- #1
Calabi
- 140
- 2
Good morning I'me french so excuse my bad language : so in this course : http://lapth.cnrs.fr/pg-nomin/salati/TQC_UJF_13.pdf take a look at page 16.
They say that all rotation auround a unitary vector [tex]\vec{u}[/tex] of angle [tex]\theta[/tex] in the conventionnal space
could be right like this with the matrix : [tex]e^{\theta(u_{x}A_{x} + u_{y}A_{y} + u_{z}A_{z})}[/tex], the 3 matrix [tex]A[/tex] are given in the relation I-47 page 16.
So now take a look at those 3 matrix, we're going to right it [tex]X[/tex]. They check the falowing commutation relation : [tex][X_{a}, X_{b}] = \epsilon_{abc}X_{c}(1)[/tex], the [tex]\epsilon[/tex] are the Levi Civita symbol.
Now we're page 17 near relation I-55. We're going to associate at the matrix [tex]X_{x}, X_{y}, X_{z}[/tex] 3 nxn matrix that we right [tex]A_{x}, A_{y}, A_{z}[/tex] or like this [tex]A_{1}, A_{2}, A_{3}[/tex]. Those 3 matrx nxn check the same commutation relation (1).
Actually we try to represent [tex]SO(3)[/tex] and his Lie algebra [tex]so(3)[/tex] in a [tex]\mathbb{C}[/tex] vector space of dimension [tex]n[/tex]. We call this space [tex]V[/tex].
Each matrix [tex]e^{\theta^{a}X_{a}}[/tex] of [tex]SO(3)[/tex] is represant by the unitary automorphism [tex]e^{\theta^{a}A_{a}}[/tex] which proceed in [tex]V[/tex].
Now let's interrset us to the [tex]X_{z}[/tex] matrox. She's represented in [tex]V[/tex] by [tex]A_{z}[/tex]. Now let's define [tex]H_{a} = iA_{a}[/tex]. For exemple we have [tex]H_{3} = iA_{3}[/tex].
The matrix [tex]H_{3}[/tex] could be considerate as an automorphism in [tex]V[/tex]. Let's suppose there's a base in [tex]V[/tex] where [tex]H_{3}[/tex] is diagonalisable. Let's right the vector of this base(the eigenvectors of [tex]H_{3}[/tex].). like this : [tex]|m\rangle[/tex]. We have [tex]H_{3}|m\rangle = m|m\rangle[/tex].
And now we define [tex]H_{+} = H_{1} + iH_{2}[/tex] and [tex]H_{-} = H_{1} - iH_{2}[/tex].

Set of tasks:
a - Translate this sentence from the post on representing SO(3) into German: "And now we define [tex]H_{+} = H_{1} + iH_{2}[/tex] and [tex]H_{-} = H_{1} - iH_{2}[/tex]."
b - According to the post on representing SO(3), what are the [tex]\epsilon[/tex] that appear in the commutation relation [tex][X_{a}, X_{b}] = \epsilon_{abc}X_{c}(1)[/tex]?
c - Carry on with the post on representing SO(3), starting right after its final sentence.

Recorded data:
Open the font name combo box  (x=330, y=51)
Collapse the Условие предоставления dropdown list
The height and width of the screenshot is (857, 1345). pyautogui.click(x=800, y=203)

Answers for the tasks:
a - Und nun definieren wir [tex]H_{+} = H_{1} + iH_{2}[/tex] und [tex]H_{-} = H_{1} - iH_{2}[/tex].

b - They are the Levi-Civita symbols.

c -
We demonstrate that [tex]H_{+}|m\rangle = \beta_{m}|m+1\rangle[/tex]. And [tex]H_{-}|m\rangle = \alpha_{m}|m-1\rangle[/tex].
The [tex]\alpha[/tex] and [tex]\beta[/tex] are to determine.
Now we can suppose that it exist in the base(form by the eigenvectors of [tex]H_{3}[/tex].). a eigenvector [tex]|j\rangle[/tex] which is associated to a maximal eigenvalue [tex]j[/tex]. There's also a minimal eigenvalue(which we demosntrate after is equats to [tex]-j[/tex].).
As you saw if you apply [tex]H_{+}[/tex] on a eigenvector you obtein another eigenvector whose the eigenvalue was increase of 1.
In the same way if you apply [tex]H_{-}[/tex] on a eigenvector you obtein another eigenvector whose the eigenvalue was decrease of 1.
Moreover you know that all the base of [tex]V[/tex] contain n vectors.
So if you apply [tex]H_{+}[/tex] on [tex]|j\rangle[/tex] you obtein [tex]\vec{0}[/tex]. In the same way if you apply [tex]H_{-}[/tex] on [tex]|-j\rangle[/tex] you obtein [tex]\vec{0}[/tex].
It's a sort of security.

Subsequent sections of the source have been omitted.